SET PROBLEM:
Gather every line in the records below that contains the string "height" and copy each one in full. Case counts.

Data on finding visible targets:
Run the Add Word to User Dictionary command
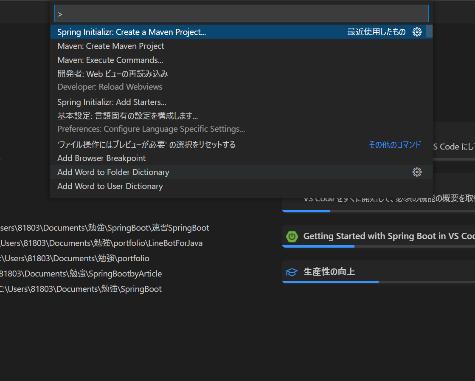(110, 186)
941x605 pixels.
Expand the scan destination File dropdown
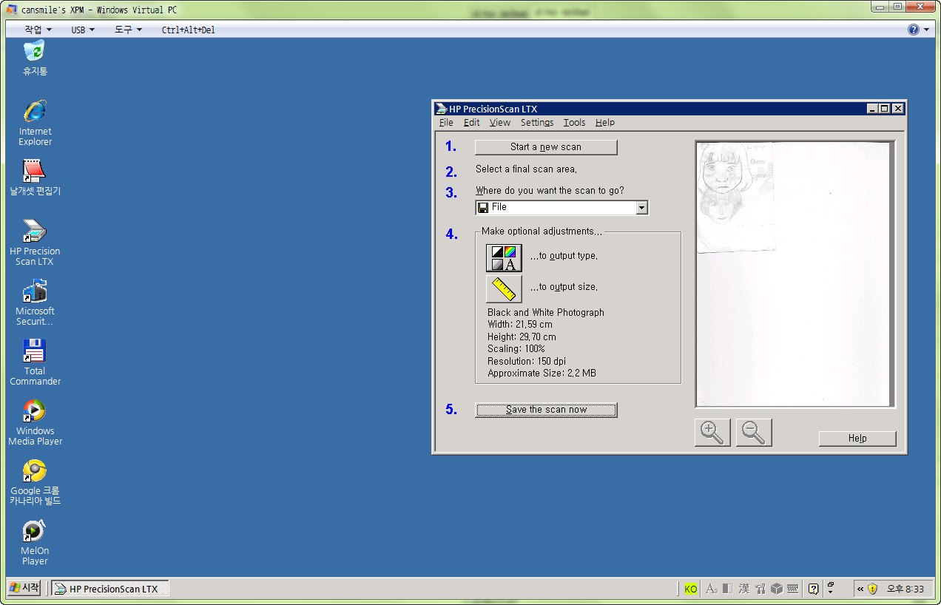tap(641, 208)
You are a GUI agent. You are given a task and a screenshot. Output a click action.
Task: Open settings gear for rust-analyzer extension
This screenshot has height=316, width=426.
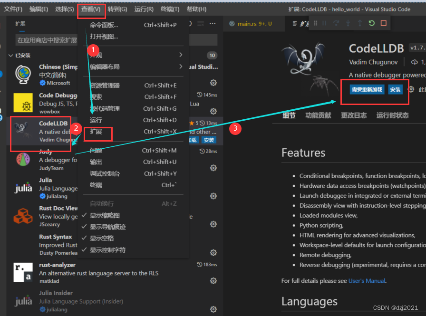pos(213,280)
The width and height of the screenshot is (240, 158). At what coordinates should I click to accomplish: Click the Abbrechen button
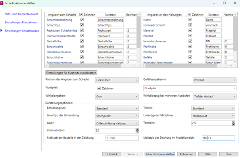coord(186,154)
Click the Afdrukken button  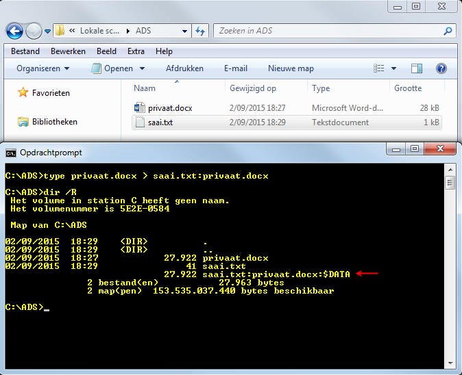[184, 68]
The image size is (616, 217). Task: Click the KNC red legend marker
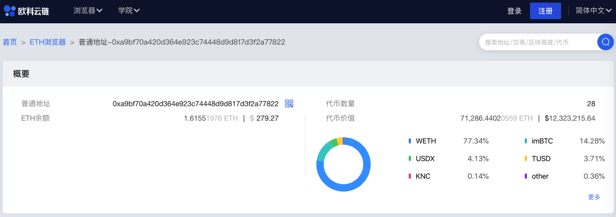point(410,176)
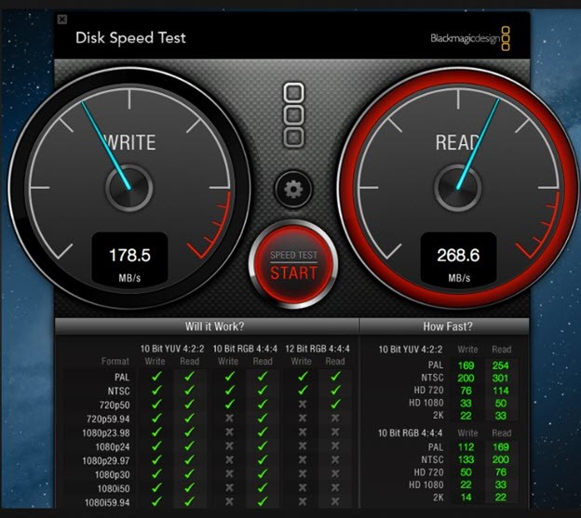
Task: Click 720p59.94 10 Bit RGB write X mark
Action: click(230, 419)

ANSWER BELOW:
This screenshot has height=316, width=426.
The width and height of the screenshot is (240, 158). At what coordinates should I click to accomplish: Click the Abbrechen button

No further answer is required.